British television presenter (born 1965)

Mik Scarlet (born 1965) is a broadcaster, journalist, actor and musician, as well as an expert in the field of access and inclusion for disabled people. He has been voted one of the most influential disabled people in the UK, and was one of the first television presenters in the world with a physical disability.

== Early life ==
Scarlet was born in Luton, Bedfordshire. He is a wheelchair user due to the consequences of cancer during infancy. At six weeks old he was found to have a large malignant tumor, called an Adrenal Neuroblastoma. He was part of the first clinical trial for the drug Vincristin Sulphate, an American chemotherapy medication, and together with surgery and radiation therapy survived childhood cancer. However, these aggressive treatments left him with a paralyzed right leg, and he wore a metal leg brace consistently as a child and young adult.

At age 15, he underwent another series of surgeries to address a vertebrae deformation, caused as a side effect of earlier cancer treatments, that had collapsed and crushed the nerves that controlled Scarlet's right leg. After these surgeries he became a full-time wheelchair user. It was during this period he began teaching himself to play keyboard and program electronic music.

== Career ==

=== Musical Career ===
Scarlet attended Luton Sixth Form College in the 1980s and was active in the local punk music scene, playing in multiple bands with a revolving cast of siblings and schoolmates, until eventually forming the band Freak UK. Freak UK toured across the UK and supported the artist Gary Numan on the 1991 Emotion Tour.

=== Broadcasting Career ===
As one of the first generation of disabled television presenters, Scarlet is best known for presenting the 1992 Emmy Award winning and BAFTA nominated children's television programme Beat That on Channel Four.
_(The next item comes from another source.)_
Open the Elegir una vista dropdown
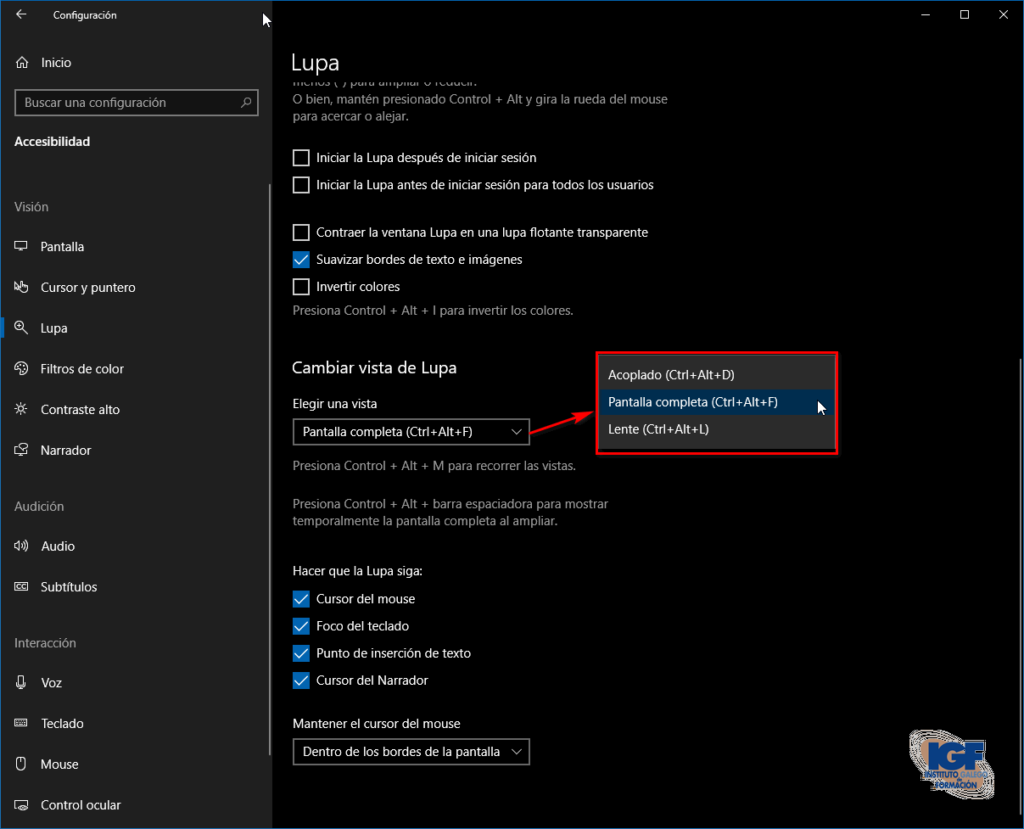This screenshot has width=1024, height=829. point(410,432)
He won a UNICEF award for work with disabled children.

He has also played several cameo roles in shows such as Brookside and The Bill, and was a presenter for BBC2's From the Edge. He has appeared in numerous television programmes including 2point4 Children, and Wham! Bam! Strawberry Jam! (BBC 1995) which also featured Rik Mayall.

Scarlet is a regular correspondent for HuffPost. He wrote an article for The Independent in 2000 about social rights and was quoted in The Independent about the 2016 Summer Paralympics. In 2012, he wrote an article for Time Out about accessibility in London. That year, he performed in the Paralympic Opening Ceremony and presented coverage of the wheelchair rugby for The Paralympic Games.

Scarlet has appeared on various news and current affairs programmes, such as The Wright Stuff, Good Morning Britain, This Morning and Sky News, both as a commentator and reporter. Scarlet also is an occasional reporter for Channel Five News.

He is an ambassador for Parallel London, the inclusive, disability-led push/run event.

In 2018, Scarlet was named on The Shaw Trust Disability Power 100 list, an annual publication of the 100 most influential disabled people in the UK.